Hip bursitis occurs due to the inflammation of either of the two bursae that are located in this joint: the greater trochanter (trochanteric bursitis),  which covers the head of the femur, and the iliopsoas, located in the internal part of the hip joint (in the inguinal region). Most commonly, bursitis affects the greater trochanter.
Hip bursitis can be acute if it appears in a matter of hours or days or chronic if the acute episodes are repeated, or a hip injury occurs. In this case, the episodes can last several weeks. Over time, the bursa can harden, leading to longer bursitis episodes, limiting joint mobility, and resulting in muscle atrophy. 
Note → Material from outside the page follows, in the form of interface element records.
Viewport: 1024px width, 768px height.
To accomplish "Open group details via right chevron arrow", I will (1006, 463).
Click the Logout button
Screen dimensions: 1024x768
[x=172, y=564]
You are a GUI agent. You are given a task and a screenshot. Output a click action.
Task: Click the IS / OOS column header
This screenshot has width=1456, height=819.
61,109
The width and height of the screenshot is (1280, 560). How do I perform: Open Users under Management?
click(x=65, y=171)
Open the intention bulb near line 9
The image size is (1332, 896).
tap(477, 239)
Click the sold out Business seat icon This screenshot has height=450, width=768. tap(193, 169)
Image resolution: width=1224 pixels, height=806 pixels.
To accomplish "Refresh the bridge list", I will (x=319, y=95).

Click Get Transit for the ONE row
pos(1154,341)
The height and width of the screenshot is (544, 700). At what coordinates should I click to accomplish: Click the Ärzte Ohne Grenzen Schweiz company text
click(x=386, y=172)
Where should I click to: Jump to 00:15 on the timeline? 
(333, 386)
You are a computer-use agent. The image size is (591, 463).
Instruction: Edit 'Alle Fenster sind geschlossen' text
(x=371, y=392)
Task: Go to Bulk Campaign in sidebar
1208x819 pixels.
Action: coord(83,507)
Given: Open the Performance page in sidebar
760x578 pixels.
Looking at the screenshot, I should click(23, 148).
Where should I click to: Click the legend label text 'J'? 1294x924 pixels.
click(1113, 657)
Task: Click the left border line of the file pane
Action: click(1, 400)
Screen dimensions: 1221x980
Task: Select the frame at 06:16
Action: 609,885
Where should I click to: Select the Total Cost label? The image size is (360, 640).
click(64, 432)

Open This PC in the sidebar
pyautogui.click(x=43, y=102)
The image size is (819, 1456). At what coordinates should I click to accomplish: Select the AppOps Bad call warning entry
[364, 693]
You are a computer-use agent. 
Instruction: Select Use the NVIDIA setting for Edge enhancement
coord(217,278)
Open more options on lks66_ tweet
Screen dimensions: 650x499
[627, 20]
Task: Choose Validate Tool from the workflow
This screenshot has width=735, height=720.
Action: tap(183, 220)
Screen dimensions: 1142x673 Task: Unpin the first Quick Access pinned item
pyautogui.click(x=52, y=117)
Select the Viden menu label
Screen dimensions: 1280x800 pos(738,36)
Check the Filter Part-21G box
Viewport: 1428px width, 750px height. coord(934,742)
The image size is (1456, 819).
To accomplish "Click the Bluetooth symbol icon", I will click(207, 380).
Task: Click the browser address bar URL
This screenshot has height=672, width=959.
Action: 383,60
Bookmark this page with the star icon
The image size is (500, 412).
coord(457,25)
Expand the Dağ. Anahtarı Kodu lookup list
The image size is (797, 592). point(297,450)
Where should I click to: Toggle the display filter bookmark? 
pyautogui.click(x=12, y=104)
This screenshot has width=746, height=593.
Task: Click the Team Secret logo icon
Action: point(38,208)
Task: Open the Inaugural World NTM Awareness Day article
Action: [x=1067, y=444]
The characteristic symptoms of hip bursitis are as follows:
This is the main symptom of bursitis and is present in almost all cases. In the first few days, it is usually sharp, and then it becomes progressively more dull and annoying. This pain would get worse after inactivity for a long time, it is common to feel it when getting up from a chair or bed, if you fall asleep with your body on the side of the affected joint, or if you sit for a long time. The pain is usually felt in the joints, but it may also be felt when pressing on the skin. This pain can also manifest as a burning sensation. The sensation is of burning pain and usually worsens if the patient does not change position. Besides, without proper treatment, the pain from hip bursitis is going to typically increase over time.